Quelles leçons pour Brazzaville et la jeunesse congolaise
L’épisode Xlinks illustre la plasticité du financement des grands projets verts, mais aussi la nécessité d’une planification de long terme. Pour les jeunes diplômés congolais, ingénieurs ou gestionnaires, il rappelle que l’innovation énergétique ne repose plus exclusivement sur la ressource fossile, mais sur la capacité à nouer des partenariats transfrontaliers et à intégrer les impératifs climatiques dans le modèle économique. Le Congo-Brazzaville, riche de son potentiel hydroélectrique et solaire, gagnerait à s’inspirer de cette approche hybride : sécuriser la demande locale, puis convertir l’excédent en opportunités d’exportation régionale. Comme le souligne un analyste de la Commission de la CEEAC, « la transition verte est d’abord un exercice de diplomatie économique ». À la lumière de l’expérience marocaine, il appartient aux entrepreneurs et aux décideurs de Brazzaville de concevoir des montages financiers créatifs, susceptibles d’attirer capitaux et technologies sans compromettre la souveraineté nationale.
Vers une recomposition des flux énergétiques transcontinentaux
Au-delà du cas Xlinks, c’est toute la cartographie des échanges électriques qui se reconfigure. Les premiers câbles sous-marins reliant le Maghreb à l’Europe, comme l’interconnexion Espagne-Maroc de 1997, étaient essentiellement bilatéraux. Les initiatives actuelles, plus longues, intègrent dès la conception une logique de hub interrégional. Elles annoncent une ère où les frontières géographiques cèdent devant la contrainte climatique et l’arbitrage économique. Cette dynamique ouvre des perspectives inouïes pour les économies côtières d’Afrique centrale. Derrière chaque câble posé sur le fond océanique se cache un réseau de start-up, de sous-traitants, de chercheurs et de techniciens dont la valeur ajoutée irrigue des filières entières, du design de convertisseurs à l’intelligence artificielle appliquée à la maintenance prédictive.

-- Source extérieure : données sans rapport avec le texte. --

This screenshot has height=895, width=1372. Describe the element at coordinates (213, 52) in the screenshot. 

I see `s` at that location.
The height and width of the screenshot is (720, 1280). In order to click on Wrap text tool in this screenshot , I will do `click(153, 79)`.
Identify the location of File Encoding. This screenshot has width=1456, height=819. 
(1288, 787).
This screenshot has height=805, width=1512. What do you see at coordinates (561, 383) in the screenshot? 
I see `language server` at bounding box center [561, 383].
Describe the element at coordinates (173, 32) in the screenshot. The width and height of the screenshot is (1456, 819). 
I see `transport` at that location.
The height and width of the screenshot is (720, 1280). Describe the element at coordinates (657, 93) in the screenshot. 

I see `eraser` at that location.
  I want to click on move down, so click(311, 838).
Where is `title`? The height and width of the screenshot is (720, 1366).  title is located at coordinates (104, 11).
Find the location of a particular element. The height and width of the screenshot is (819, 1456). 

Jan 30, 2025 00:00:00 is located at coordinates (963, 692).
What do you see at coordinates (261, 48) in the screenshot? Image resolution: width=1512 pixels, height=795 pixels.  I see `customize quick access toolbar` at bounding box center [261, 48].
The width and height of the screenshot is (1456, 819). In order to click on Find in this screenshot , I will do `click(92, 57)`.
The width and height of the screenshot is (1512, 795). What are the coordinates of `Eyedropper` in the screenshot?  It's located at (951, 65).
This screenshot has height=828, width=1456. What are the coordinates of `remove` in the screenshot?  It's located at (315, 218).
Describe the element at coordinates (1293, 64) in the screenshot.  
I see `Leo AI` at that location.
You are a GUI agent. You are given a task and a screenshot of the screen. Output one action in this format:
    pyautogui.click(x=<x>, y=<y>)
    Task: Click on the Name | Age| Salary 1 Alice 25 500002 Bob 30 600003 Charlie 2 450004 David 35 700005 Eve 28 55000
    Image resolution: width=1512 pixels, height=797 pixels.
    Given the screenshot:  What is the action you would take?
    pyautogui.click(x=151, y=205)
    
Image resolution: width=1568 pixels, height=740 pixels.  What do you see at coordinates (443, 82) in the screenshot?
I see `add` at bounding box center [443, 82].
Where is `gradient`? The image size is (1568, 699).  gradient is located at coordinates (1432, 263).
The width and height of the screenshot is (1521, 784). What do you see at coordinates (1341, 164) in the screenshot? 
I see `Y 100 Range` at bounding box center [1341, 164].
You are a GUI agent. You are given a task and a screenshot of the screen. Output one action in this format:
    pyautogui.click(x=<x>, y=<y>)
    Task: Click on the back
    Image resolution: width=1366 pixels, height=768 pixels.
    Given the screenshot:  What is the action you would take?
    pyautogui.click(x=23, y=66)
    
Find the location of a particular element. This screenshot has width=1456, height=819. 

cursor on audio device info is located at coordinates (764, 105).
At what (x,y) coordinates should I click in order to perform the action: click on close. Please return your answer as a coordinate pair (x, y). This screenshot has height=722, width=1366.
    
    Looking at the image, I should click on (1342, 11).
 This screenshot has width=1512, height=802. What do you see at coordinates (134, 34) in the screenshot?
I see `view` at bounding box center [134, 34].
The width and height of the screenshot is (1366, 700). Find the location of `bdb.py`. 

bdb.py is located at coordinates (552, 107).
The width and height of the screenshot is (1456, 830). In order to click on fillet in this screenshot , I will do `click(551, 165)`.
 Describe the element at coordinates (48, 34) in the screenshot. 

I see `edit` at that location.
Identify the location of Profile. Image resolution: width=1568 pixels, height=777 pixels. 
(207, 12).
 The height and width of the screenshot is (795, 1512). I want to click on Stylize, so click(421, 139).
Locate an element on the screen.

Cap sur l’avenir : audace, prudence et coopération
Si le UK Treasury a choisi la prudence budgétaire, Xlinks mise sur l’audace industrielle. Entre les deux, se dessine un fil rouge : la coopération. Sans l’alignement des régulateurs, des investisseurs et des consommateurs finaux, aucune infrastructure de cette ampleur ne saurait voir le jour. Dans ce jeu d’équilibriste, le Maroc confirme son rôle de pont énergétique entre continents, tandis que l’Europe cherche un mix moins carboné pour atteindre la neutralité en 2050. Pour la jeunesse congolaise, cette saga rappelle qu’une vision claire, associée à une gouvernance stable, demeure la condition sine qua non pour transformer un potentiel en réussite tangible.